I get that it's a tight end screen and the play got held up. It's clear that Indianapolis studied film and prepared for Cincinnati's propensity to run screen passes. However... throw it at his feet! You did it two plays later on third down. Cincinnati then called a rollout pass that targeted Cedric Peerman on second down -- not Bernard, not Jeremy Hill -- to recover five yards.
Are we really surprised that Cincinnati had third-and-10?

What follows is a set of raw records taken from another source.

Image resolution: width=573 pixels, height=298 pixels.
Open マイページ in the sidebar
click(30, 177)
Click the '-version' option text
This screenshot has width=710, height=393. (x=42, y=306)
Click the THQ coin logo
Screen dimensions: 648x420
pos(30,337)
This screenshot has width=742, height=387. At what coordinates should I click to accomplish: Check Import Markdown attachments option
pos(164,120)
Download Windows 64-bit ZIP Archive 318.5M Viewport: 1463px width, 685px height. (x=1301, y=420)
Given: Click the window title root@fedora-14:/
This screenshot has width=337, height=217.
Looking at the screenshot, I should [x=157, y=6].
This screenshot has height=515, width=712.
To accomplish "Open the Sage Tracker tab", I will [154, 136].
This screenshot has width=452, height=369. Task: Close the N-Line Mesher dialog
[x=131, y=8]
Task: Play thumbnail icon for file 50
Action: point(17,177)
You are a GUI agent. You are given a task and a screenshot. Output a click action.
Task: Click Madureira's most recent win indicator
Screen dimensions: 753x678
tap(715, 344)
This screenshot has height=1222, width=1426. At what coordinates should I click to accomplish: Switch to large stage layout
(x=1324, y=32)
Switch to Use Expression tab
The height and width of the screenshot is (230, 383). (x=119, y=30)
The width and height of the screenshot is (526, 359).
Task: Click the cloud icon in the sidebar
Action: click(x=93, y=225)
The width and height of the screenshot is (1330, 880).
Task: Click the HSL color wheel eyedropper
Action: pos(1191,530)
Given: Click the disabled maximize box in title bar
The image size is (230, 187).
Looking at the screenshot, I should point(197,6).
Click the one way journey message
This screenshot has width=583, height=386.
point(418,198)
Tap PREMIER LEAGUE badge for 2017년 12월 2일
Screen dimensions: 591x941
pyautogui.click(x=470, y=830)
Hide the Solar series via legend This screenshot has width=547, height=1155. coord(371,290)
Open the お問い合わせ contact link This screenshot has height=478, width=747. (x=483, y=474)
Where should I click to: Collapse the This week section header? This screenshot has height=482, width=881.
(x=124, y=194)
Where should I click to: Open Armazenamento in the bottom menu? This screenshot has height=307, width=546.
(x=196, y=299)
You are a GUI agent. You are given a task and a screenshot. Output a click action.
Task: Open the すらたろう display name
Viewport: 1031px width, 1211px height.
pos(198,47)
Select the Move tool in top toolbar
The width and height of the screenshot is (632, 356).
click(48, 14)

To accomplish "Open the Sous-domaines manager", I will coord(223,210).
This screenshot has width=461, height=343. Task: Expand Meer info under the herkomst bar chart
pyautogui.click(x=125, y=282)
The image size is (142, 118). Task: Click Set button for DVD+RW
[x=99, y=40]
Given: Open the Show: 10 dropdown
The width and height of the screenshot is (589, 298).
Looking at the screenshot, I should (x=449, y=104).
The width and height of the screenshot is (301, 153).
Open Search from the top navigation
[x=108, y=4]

The Bengals have down from their own 12-yard line with 5:32 remaining in the first. They need nine yards. They call a play in which Mohamed Sanu stops a yard-shy of the first down and turns towards Andy Dalton, catching it at the 19-yard line. Sanu fought for the yard that he gave up but still fell a yard short of the first down. Because the timing of Dalton's throw dictates the belief that this was by design, you have to ask... why? What's the point of an eight-yard route when you need nine yards?
"That is basically what it came down to," said Dalton. "We felt early on we just needed to get a first down and we kept getting stopped. You pile that on and not getting first downs, getting third-and-longs, you are going to get stalled a lot.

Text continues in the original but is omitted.